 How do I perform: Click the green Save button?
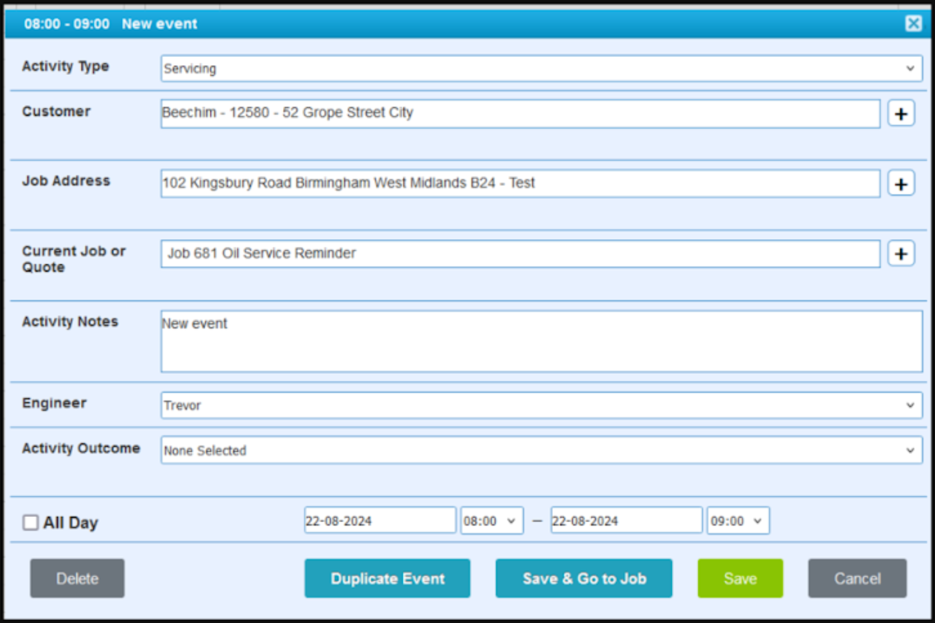740,578
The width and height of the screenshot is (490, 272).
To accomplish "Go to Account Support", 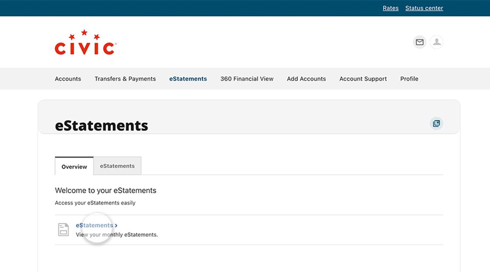I will pos(363,79).
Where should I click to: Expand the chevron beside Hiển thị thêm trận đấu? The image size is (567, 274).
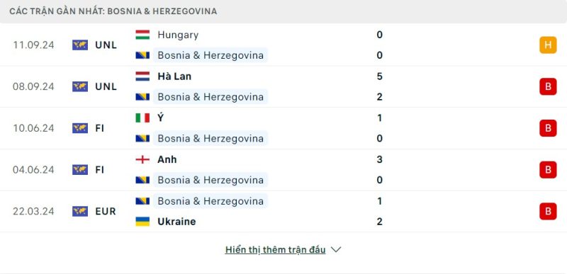point(336,249)
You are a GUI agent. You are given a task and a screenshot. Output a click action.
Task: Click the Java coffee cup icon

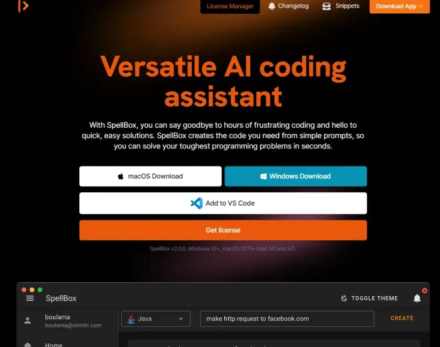click(131, 319)
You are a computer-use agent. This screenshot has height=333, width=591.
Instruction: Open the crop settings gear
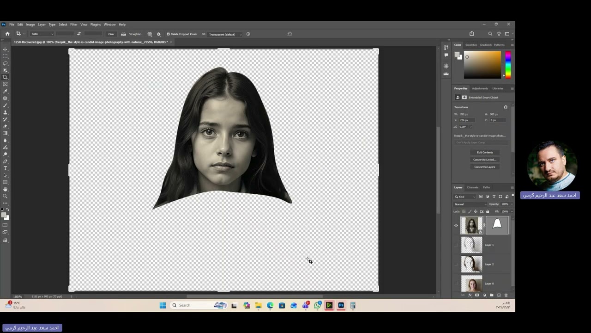pos(159,34)
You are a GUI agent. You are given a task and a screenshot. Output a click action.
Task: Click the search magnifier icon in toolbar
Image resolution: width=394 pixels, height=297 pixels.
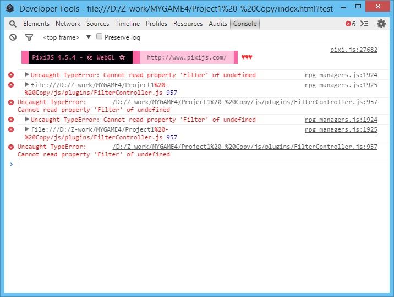click(x=13, y=24)
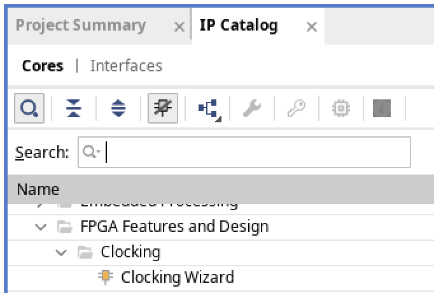
Task: Click the chip compatible families icon
Action: (x=341, y=109)
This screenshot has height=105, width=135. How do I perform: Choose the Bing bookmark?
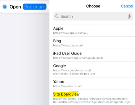pyautogui.click(x=94, y=43)
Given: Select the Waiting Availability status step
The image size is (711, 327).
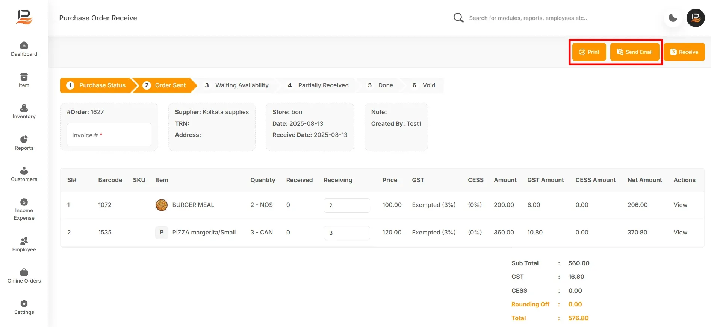Looking at the screenshot, I should [237, 85].
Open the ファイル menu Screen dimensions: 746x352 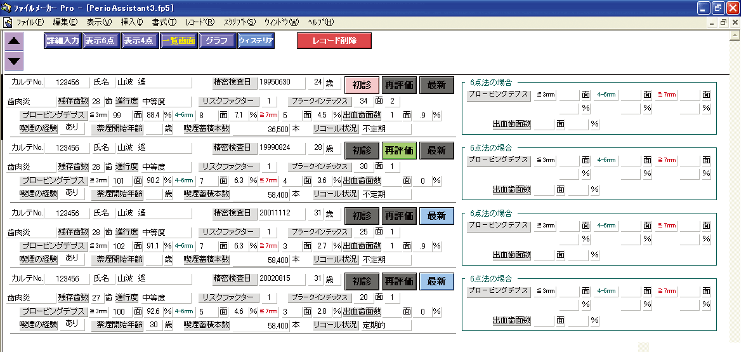(30, 22)
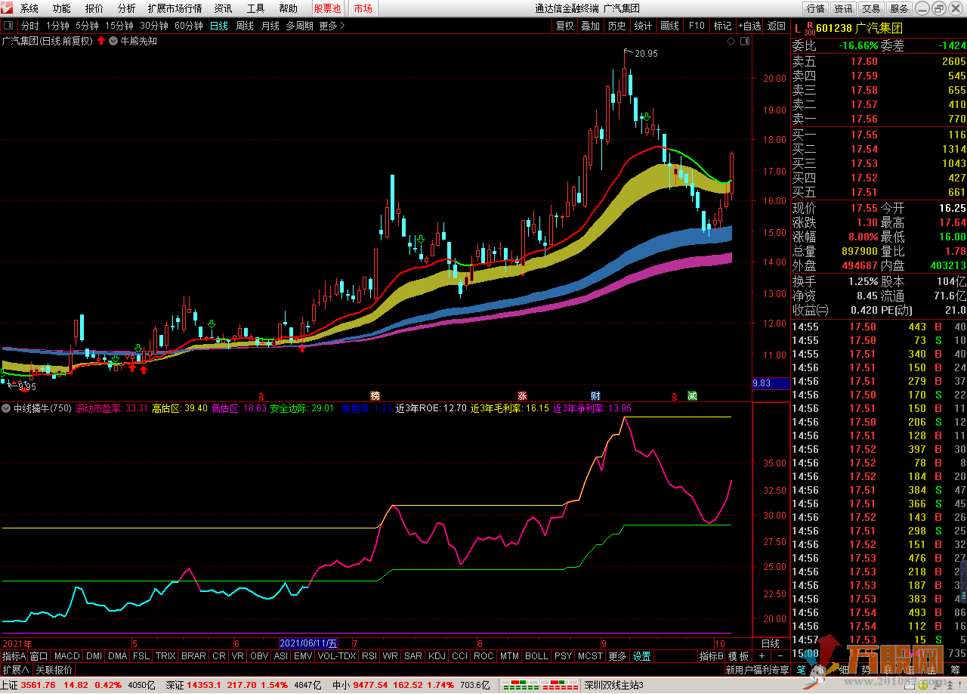The image size is (967, 694).
Task: Click the 榜 info marker on chart
Action: coord(375,396)
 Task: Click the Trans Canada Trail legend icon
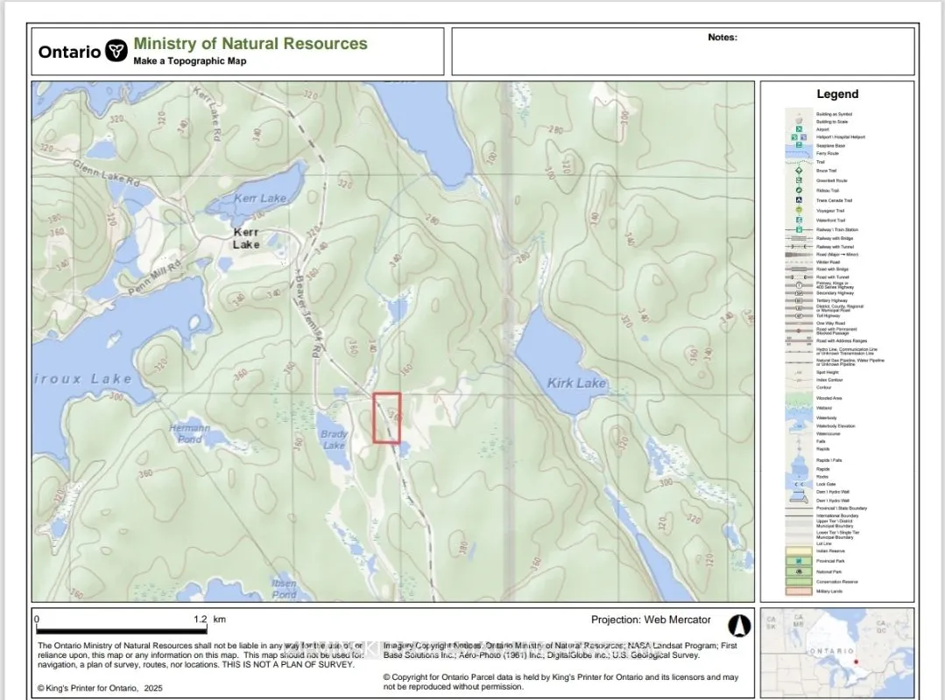799,200
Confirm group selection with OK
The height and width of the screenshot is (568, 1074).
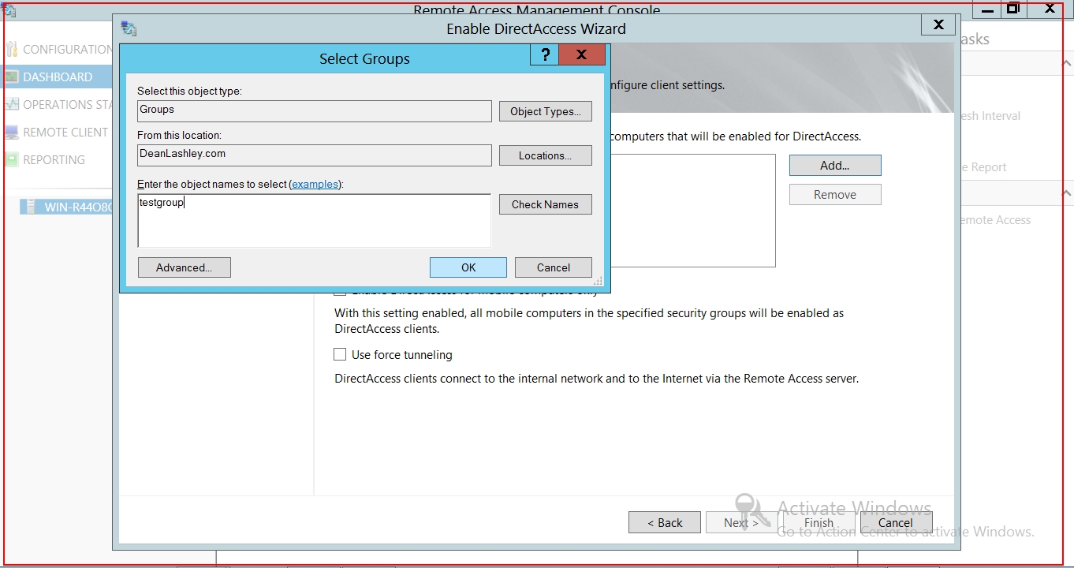coord(468,267)
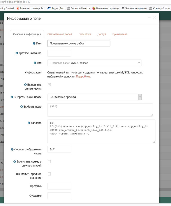171x206 pixels.
Task: Check the Вычислить среднее значение box
Action: (x=49, y=174)
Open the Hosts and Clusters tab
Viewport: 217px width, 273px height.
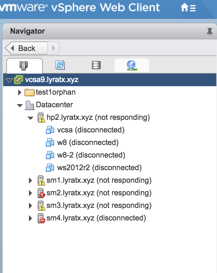pyautogui.click(x=24, y=65)
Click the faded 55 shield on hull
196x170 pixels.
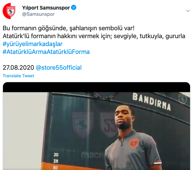click(108, 124)
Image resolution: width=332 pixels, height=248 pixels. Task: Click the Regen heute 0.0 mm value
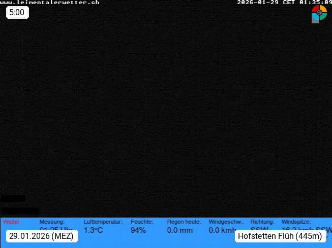coord(179,230)
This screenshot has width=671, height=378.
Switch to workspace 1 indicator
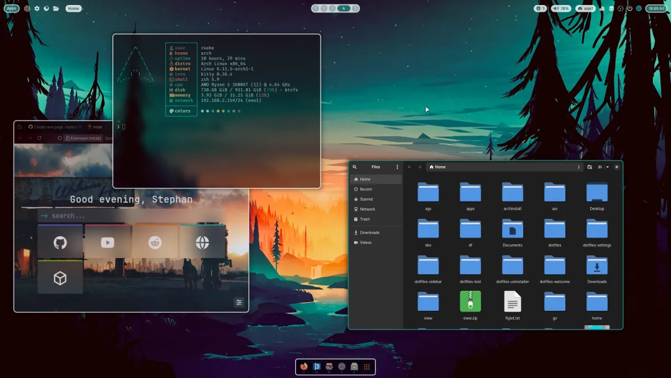point(316,8)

------------------------------------

> [EXERCISE] Return exactly, with no pictures, each line from the one that contains "This screenshot has width=671, height=378." through the end of the entries above, both ends included.

> [REPLY TO THE EXERCISE]
This screenshot has width=671, height=378.
Switch to workspace 1 indicator
point(316,8)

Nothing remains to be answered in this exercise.